The exit beam will be parallel to the input beam and magnification remains constant when imaging through a plane-parallel plate.

Beam Displacement, s (mm) : **-- **

Displacement of Secondary Reflection, x (mm): **-- **

**Note:** This calculator is valid within the following limits:

• t > 0mm

• 0° < θ < 90°

• n > 0

• 0° < θ < 90°

• n > 0

$$ s = t \cdot \sin{\theta} \left( 1 - \frac{\cos{\theta}}{\sqrt{n^2 - \sin^2{\theta}}} \right) $$ |

$$ x = \frac{t \cdot \sin{\left( 2 \theta \right)}}{\sqrt{n^2 - \sin^2{\theta}}} $$ |

s |
Beam Displacement |

x |
Displacement of secondary reflection |

θ |
Angle of incidence between beam and plate normal |

t |
Thickness of plate |

n |
Refractive index of medium |

**Question:** What is the displacement of a beam and its secondary reflection when the beam passes through a 10mm thick N-BK7 plate at an angle of incidence of 15 degrees?

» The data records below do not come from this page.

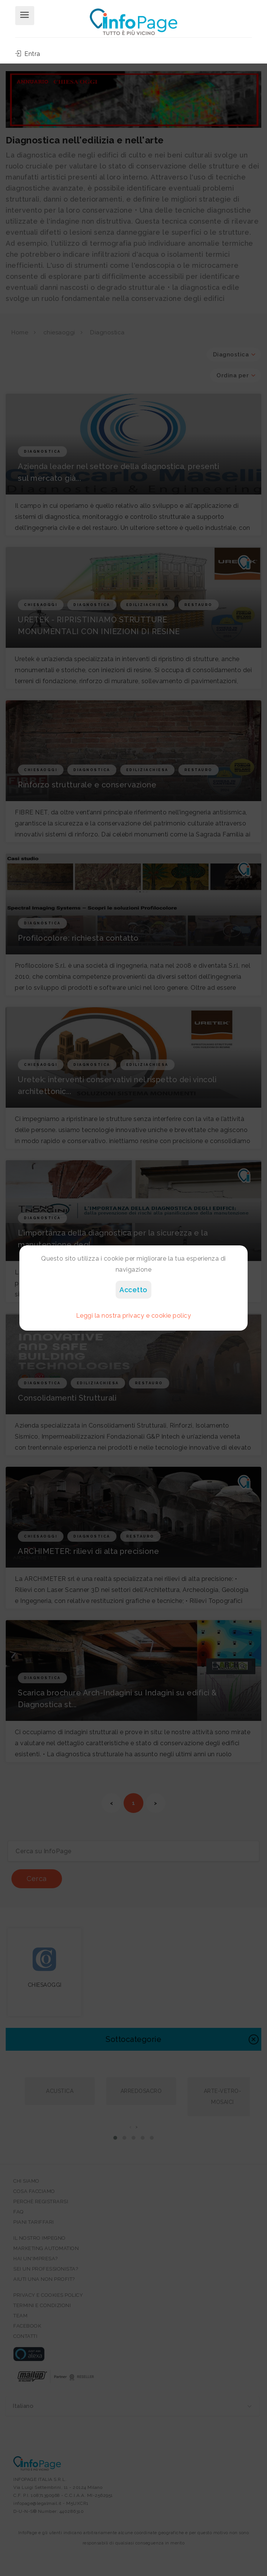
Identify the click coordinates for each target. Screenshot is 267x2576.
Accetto (133, 1290)
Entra (27, 53)
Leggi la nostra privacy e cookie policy (133, 1315)
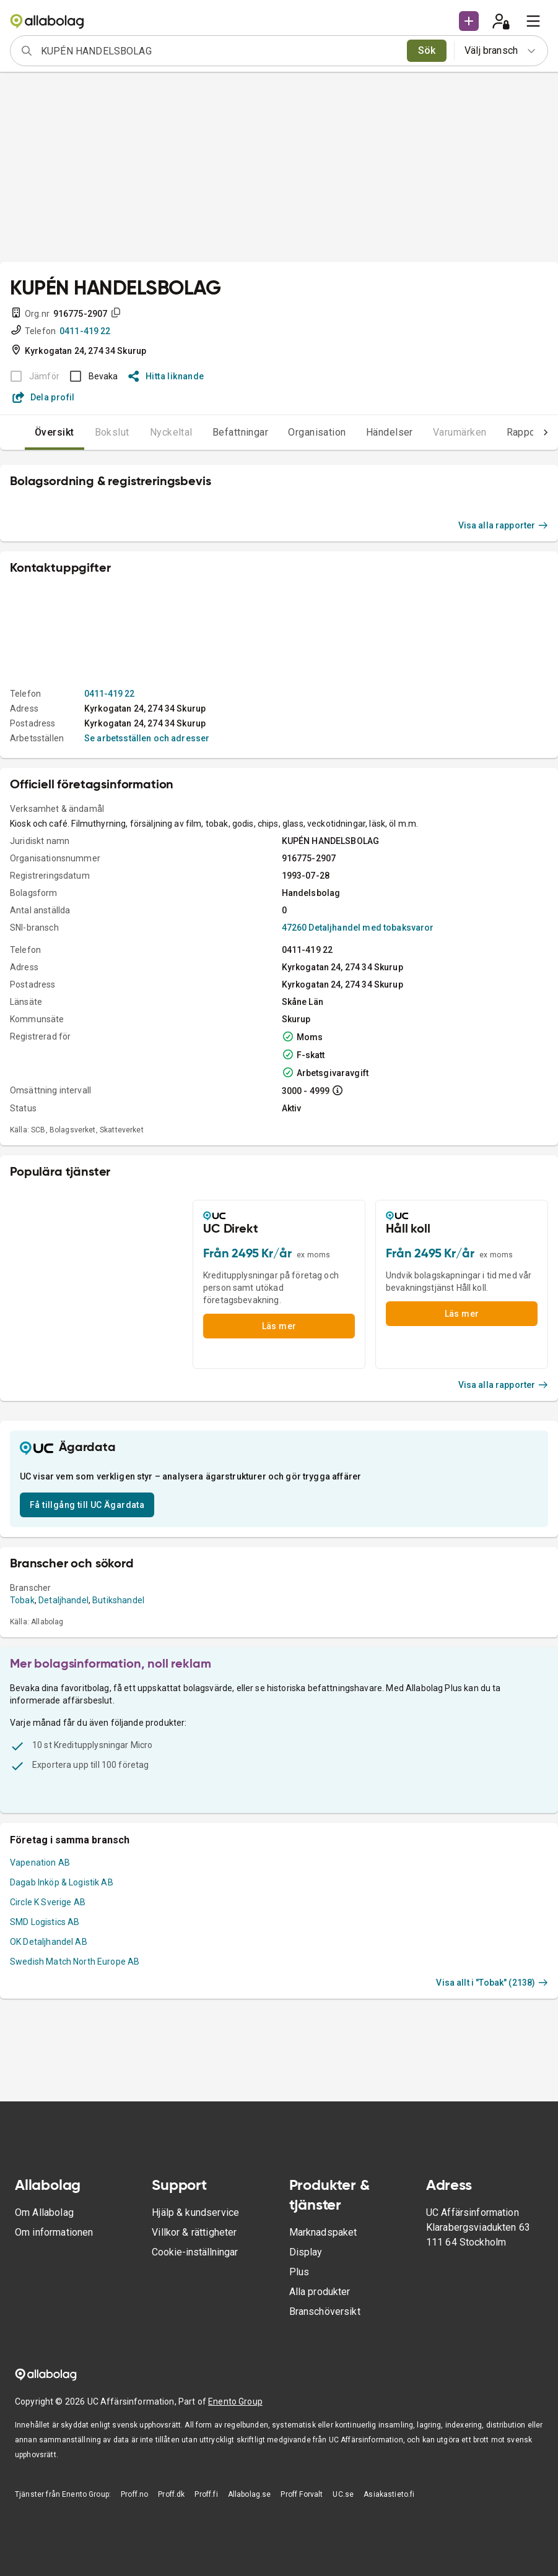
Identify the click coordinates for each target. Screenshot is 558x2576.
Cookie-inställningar (195, 2252)
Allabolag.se (249, 2494)
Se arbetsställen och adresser (146, 738)
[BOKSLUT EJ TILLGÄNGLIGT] (31, 376)
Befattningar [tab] (216, 432)
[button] (469, 21)
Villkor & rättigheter (194, 2232)
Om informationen (54, 2232)
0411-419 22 (85, 331)
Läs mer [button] (279, 1326)
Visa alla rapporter (503, 525)
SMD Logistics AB (44, 1922)
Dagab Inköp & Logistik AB (61, 1882)
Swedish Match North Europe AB (74, 1961)
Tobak (22, 1600)
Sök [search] (427, 50)
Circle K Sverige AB (47, 1902)
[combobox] (220, 51)
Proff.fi (205, 2494)
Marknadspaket (323, 2232)
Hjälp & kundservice (195, 2212)
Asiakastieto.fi (389, 2494)
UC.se (343, 2494)
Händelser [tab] (364, 432)
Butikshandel (118, 1600)
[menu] (533, 21)
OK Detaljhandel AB (48, 1942)
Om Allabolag (44, 2212)
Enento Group (235, 2401)
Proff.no (134, 2494)
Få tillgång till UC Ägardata (87, 1505)
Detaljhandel (63, 1600)
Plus (299, 2272)
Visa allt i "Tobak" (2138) (492, 1983)
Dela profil (43, 397)
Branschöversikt (324, 2311)
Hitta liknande (166, 376)
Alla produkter (320, 2292)
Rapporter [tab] (504, 432)
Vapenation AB (40, 1862)
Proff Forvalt (302, 2494)
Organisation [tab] (292, 432)
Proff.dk (171, 2494)
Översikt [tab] (30, 432)
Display (306, 2252)
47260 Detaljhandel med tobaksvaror (358, 928)
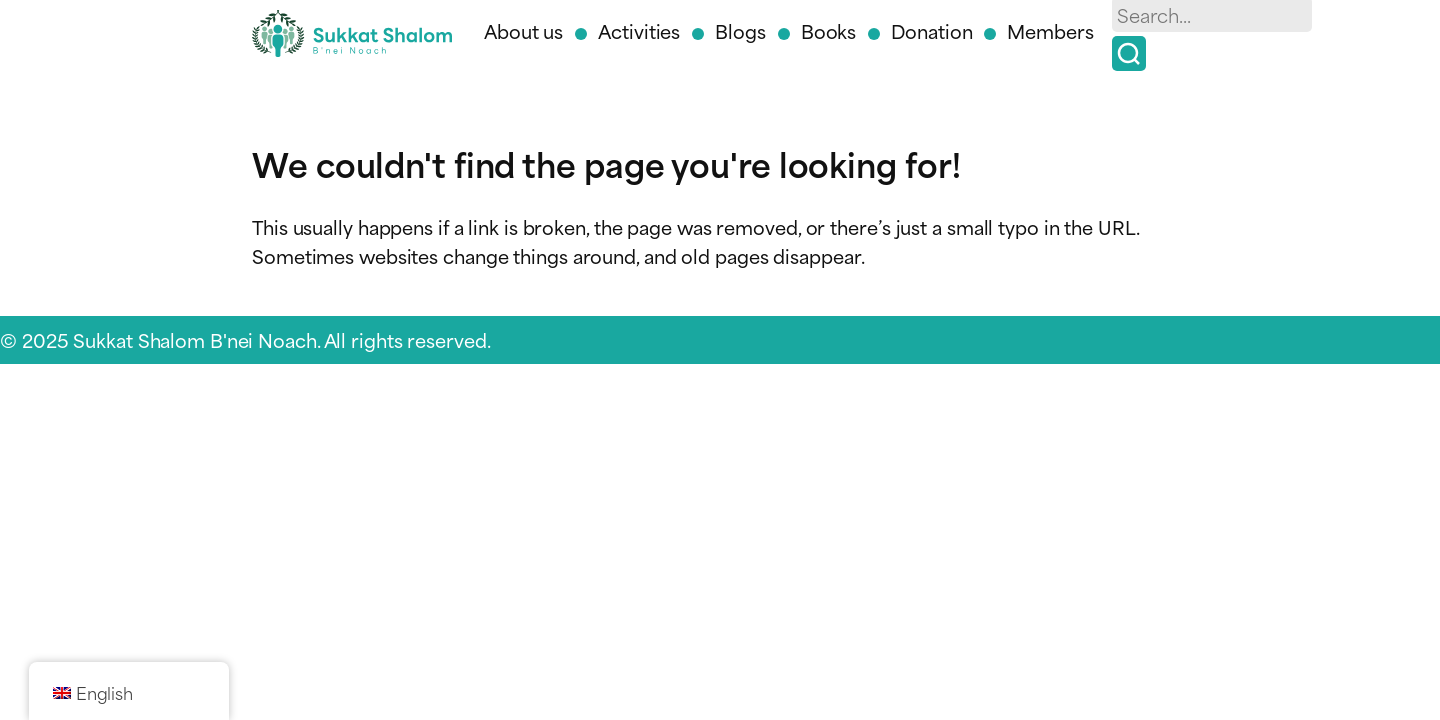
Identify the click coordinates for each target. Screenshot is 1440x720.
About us (523, 30)
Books (829, 30)
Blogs (740, 30)
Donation (931, 30)
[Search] (1129, 53)
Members (1050, 30)
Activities (639, 30)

**Answer:** The beam displacement and secondary reflection displacement can be determined by:

$$ s = \left( 10 \text{mm} \right) \sin{\left( 15° \right)} \left( 1 - \frac{\cos{\left( 15° \right)}}{\sqrt{1.517^2 - \sin^2{\left(15° \right)}}} \right) = 0.916 \text{mm} $$

$$ x = \frac{\left( 10 \text{mm} \right) \sin{\left( 2 \cdot 15° \right)}}{\sqrt{1.517^2 - \sin^2{\left( 15° \right)}}} = 3.499 \text{mm} $$

The displacement of the beam is 0.916mm and the displacement of the beam’s secondary reflection is 3.499mm.